4-羟甲基-7-香豆素(MUB)在 365  nm波长处激发,能在 470 nm处检测到荧光,它与某些物质结合后荧光特性消失,通过酶的水解作用 MUB释放出来，通过检测荧光量来表征酶活性。

自备仪器和用品：多功能酶标仪、恒温培养箱、分析天平、可调式移液器、冰、蒸馏水。

试剂组成和配制：

试剂一：液体 120mL×1瓶，4℃保存。

试剂二：粉剂×1瓶，4℃避光保存。用前加 11 mL蒸馏水充分溶解。

试剂三：液体 10mL×1瓶，4℃保存。

粗酶液提取：

新鲜土样自然风干或 37℃烘箱风干，过 30～50目筛。按照土壤质量(g)：试剂一 mL)为 1：5～10的比例(建议称取约 0.1g土壤，加入 1mL试剂一)，振荡混匀。

测定步骤：

1.测定管：在震荡条件下取 100  μL土壤悬液到 EP管中，加入 100 μL试剂二，30℃震荡避光培养 3 h，从中吸取 134  μL到黑色不透光 96孔板中，加入 66 μL试剂三后用多功能酶标仪进行检测，激发光波长 365 nm，测定波长 470nm。
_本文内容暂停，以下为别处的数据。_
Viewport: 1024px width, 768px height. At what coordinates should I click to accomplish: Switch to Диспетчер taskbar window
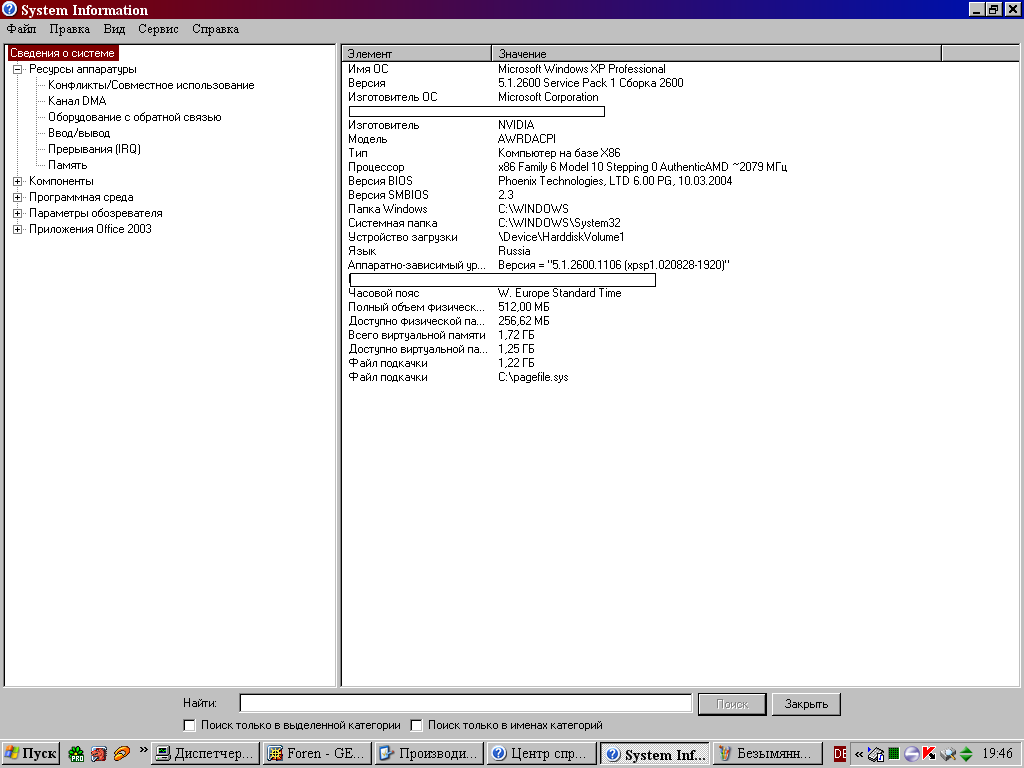pyautogui.click(x=204, y=754)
2.对照管：取 100 μL蒸馏水到 EP管中，加入 100 μL试剂二，30℃震荡避光培养 3 h，从中吸取 134 μL到黑色不透光 96孔板中，加入 66  μL试剂三后用多功能酶标仪进行检测，激发光波长 365 nm，测定波长 470nm。 ΔA=A测定-A对照

注意：对照管只需测定一次。

土壤β木糖苷酶活性计算公式：

标准曲线：y = 62629x - 2266.4     R² = 0.9996     x：MUB标准品浓度(nmol/mL)

y：荧光强度酶活(nmol/h/g土样)=(ΔA+2266.4)÷62629×V÷T÷W=(ΔA+2266.4)÷187887÷W

V：提取液体积，1 mL；W：土壤样品质量，g；T：催化反应时间，3 h。